Together, we visited the courthouse in Forrest County, Mississippi; a county named for Nathan B. Forrest, a Confederate general and the first Grand Wizard of the Ku Klux Klan. We also went to Money, Mississippi where we saw the dilapidated remains of the general store where Emmett Till purportedly whispered at the proprietor’s wife, Carolyn Bryant. We walked the Edmund Pettus Bridge in Selma where civil rights demonstrators were beaten and incarcerated on “Bloody Sunday”; Tuskegee University, whose buildings the KKK had a habit of burning down and Clarksdale, where, as late as 1997, the high school prom was a segregated affair. (No wonder Clarksdale is known as the place where the blues was born.) We went to Charlottesville, Virginia where 80 of Thomas Jefferson’s 200 slaves were held in bondage — including some of his own children. In Richmond, we experienced ghostly chills as we walked the Slavery Trail. In Tulsa, Oklahoma we relived “the single worst incident of racial violence in American history” which involved  the entire black part of town being burned to the ground in  a fit of white rage.

Almost every location we visited has a bitter memory associated with it. Every time I go South, I am reminded of that and the paradox that the South, as bitter as the memories may be, is the only homeland most African Americans will ever know.

It is interesting to note today that African American people are engaged in a reverse pattern of migration. They are pulling up stakes in northern cities like New York and Chicago to return to places like Georgia, Florida, North Carolina and Virginia.
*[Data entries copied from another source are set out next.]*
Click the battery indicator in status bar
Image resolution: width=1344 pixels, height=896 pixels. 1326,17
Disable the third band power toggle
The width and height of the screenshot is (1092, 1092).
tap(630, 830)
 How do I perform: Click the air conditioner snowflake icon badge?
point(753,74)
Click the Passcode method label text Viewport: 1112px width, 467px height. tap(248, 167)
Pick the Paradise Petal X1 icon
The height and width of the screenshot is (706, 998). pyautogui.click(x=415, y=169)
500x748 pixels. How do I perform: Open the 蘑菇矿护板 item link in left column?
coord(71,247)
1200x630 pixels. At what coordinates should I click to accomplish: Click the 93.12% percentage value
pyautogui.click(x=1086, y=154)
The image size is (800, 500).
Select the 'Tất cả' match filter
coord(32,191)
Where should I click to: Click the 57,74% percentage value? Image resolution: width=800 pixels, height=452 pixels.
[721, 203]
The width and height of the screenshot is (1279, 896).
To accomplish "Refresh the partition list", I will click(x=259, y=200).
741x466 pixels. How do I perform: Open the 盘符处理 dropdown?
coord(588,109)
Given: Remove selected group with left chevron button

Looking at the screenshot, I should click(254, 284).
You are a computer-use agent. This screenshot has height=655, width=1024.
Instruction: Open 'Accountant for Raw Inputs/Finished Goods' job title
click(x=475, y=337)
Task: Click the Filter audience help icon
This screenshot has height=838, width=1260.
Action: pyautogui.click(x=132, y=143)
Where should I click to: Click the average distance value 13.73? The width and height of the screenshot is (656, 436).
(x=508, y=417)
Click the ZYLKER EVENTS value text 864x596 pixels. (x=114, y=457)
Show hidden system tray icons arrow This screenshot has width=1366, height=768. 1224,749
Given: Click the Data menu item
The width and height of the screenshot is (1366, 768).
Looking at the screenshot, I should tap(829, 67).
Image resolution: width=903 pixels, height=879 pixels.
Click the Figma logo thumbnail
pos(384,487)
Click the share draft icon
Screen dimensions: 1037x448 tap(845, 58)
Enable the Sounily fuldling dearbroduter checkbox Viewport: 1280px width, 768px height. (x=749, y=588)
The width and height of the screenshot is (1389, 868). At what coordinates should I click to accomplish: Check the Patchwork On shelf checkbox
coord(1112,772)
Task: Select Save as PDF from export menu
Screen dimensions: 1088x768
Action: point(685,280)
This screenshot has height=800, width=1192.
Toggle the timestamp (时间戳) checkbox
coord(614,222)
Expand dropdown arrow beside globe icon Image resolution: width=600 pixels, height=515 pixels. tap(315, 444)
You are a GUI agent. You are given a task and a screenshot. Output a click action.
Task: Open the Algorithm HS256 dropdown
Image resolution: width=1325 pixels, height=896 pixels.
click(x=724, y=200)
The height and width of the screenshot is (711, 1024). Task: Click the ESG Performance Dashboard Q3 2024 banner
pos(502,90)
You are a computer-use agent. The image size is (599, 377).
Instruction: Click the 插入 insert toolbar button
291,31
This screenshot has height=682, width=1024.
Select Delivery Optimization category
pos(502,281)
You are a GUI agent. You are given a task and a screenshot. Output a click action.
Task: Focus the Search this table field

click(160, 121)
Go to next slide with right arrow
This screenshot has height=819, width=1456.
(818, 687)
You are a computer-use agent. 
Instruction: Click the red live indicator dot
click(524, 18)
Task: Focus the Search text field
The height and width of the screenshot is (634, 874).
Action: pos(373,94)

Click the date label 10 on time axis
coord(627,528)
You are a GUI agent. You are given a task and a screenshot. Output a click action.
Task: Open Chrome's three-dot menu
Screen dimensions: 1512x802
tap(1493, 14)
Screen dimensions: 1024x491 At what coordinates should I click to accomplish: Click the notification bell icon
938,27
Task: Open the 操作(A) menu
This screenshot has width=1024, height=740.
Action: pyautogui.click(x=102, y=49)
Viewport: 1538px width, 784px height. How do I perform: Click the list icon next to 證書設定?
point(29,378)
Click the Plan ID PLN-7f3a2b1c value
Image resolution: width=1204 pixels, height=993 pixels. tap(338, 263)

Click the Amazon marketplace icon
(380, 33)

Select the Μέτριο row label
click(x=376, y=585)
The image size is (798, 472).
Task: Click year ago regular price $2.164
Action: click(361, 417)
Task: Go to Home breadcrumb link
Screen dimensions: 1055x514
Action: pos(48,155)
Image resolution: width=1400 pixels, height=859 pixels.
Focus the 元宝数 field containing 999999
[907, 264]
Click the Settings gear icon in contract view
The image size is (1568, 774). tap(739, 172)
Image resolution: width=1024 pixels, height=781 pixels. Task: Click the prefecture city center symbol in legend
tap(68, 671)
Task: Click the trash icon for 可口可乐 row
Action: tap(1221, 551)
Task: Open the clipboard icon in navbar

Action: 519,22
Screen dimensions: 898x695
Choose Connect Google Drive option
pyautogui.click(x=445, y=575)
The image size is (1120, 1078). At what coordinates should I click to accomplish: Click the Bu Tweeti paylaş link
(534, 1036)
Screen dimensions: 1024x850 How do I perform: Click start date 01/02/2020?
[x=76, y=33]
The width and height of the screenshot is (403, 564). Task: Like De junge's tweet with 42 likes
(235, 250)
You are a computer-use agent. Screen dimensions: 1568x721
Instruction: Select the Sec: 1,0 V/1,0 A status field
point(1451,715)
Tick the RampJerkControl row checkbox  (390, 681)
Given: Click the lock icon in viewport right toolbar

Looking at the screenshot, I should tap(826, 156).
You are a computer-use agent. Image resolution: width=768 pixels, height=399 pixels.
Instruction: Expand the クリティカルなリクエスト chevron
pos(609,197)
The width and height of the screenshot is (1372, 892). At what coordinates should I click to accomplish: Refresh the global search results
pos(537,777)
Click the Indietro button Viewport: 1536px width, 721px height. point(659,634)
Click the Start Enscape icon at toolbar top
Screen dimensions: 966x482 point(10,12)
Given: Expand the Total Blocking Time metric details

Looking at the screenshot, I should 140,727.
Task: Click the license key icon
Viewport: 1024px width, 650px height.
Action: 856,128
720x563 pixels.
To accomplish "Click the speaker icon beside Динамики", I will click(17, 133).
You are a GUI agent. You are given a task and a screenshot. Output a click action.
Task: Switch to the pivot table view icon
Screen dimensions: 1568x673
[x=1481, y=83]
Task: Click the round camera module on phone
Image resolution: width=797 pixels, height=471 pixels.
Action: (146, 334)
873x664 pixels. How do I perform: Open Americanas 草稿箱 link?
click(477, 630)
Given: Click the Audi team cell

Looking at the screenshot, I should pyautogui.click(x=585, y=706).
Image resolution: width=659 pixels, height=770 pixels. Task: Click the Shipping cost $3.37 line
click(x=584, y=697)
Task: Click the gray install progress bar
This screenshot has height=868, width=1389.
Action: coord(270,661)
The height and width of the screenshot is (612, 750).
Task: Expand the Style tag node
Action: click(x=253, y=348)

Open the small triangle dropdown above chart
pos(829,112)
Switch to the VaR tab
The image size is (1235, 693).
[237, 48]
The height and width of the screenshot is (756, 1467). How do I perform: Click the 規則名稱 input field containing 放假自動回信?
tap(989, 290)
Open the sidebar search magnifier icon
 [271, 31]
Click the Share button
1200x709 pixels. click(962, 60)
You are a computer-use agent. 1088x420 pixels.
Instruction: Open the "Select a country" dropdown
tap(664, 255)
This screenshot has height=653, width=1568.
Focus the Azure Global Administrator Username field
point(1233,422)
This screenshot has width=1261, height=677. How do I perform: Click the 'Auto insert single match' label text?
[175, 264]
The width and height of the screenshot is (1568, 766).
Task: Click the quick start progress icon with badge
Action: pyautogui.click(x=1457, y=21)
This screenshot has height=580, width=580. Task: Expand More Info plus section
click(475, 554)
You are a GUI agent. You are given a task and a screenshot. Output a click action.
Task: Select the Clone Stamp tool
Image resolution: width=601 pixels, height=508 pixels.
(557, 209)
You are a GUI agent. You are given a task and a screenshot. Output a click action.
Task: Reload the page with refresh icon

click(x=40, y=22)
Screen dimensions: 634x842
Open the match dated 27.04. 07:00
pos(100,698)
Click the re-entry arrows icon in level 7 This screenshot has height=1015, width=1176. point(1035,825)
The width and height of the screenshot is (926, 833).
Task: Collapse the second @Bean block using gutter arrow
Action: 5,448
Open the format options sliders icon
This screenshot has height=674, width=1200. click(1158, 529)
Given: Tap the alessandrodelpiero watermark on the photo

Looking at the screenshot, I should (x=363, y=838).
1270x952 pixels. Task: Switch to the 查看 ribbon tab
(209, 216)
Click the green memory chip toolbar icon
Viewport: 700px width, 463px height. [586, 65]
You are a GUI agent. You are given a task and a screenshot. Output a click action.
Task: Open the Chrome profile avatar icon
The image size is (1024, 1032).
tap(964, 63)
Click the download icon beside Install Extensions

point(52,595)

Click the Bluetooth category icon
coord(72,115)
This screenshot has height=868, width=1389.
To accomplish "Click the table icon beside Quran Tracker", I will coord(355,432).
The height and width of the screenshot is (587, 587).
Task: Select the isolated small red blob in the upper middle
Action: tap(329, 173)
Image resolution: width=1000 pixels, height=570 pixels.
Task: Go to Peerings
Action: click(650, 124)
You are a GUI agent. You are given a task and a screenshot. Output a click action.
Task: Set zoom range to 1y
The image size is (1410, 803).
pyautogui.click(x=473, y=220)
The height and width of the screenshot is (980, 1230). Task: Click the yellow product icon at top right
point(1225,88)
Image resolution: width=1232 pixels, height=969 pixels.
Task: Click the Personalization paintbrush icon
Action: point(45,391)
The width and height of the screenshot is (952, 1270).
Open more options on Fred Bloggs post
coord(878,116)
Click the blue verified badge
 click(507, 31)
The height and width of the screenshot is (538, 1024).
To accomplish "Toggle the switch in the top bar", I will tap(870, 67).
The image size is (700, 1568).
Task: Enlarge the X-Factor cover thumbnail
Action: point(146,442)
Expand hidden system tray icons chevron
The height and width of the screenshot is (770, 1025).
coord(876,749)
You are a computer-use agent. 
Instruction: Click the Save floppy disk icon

One thing my elders used to tell me is that Southerner’s were not hypocrites. They let you know straight out where you stood. That place was at the back of the bus, in the balcony of the theater, drinking at the colored water fountain and standing in line while others were served. In the north, they played a game of saying you were equal and that color didn’t matter, even though it did. We were last hired and first fired, paid less and expected to do more, given the dirtiest and most menial of jobs, redlined into conclaves where integration was a myth and educated to the point of only functional literacy.

I have a hard time these days gauging whether and how much things have changed — South OR North. A recent Pew Center poll (April, 2011) of Mississippi Republicans reported that 46 percent think interracial marriage should be illegal. At the same time, Mississippi leads the nation in growth of interracial relationships. According to Census Bureau data, the figure went up by 70 percent between 2000 and 2010. The nation’s mixed-race population is also growing dramatically, with the South leading the way. In Georgia, Kentucky and Tennessee, this population expanded by more than 50 percent. I am not sure what this translates into in terms of actual numbers. If you start with two people, a 50 percent increase would take that up to three.

I am not advocating here for interracial relationships or reverse migration. The gist of the matter is that, in spite of all the bitter memories, my ancestral paths keep leading me South. In almost every town, I haven’t needed a GPS to find the ancestral homestead. At virtually every cemetery, I feel like I’m holding a dowsing rod as I discover graves of ancestors I may not even have been looking for. I feel very much at home with my former in-laws in the little town of Tallassee and enjoy riding back roads during deer season with my shotgun in tow.

If my son weren’t so committed to living in New York with my grandchildren, I might be on the midnight train because, after all is said and done, where — exactly — IS the promised land?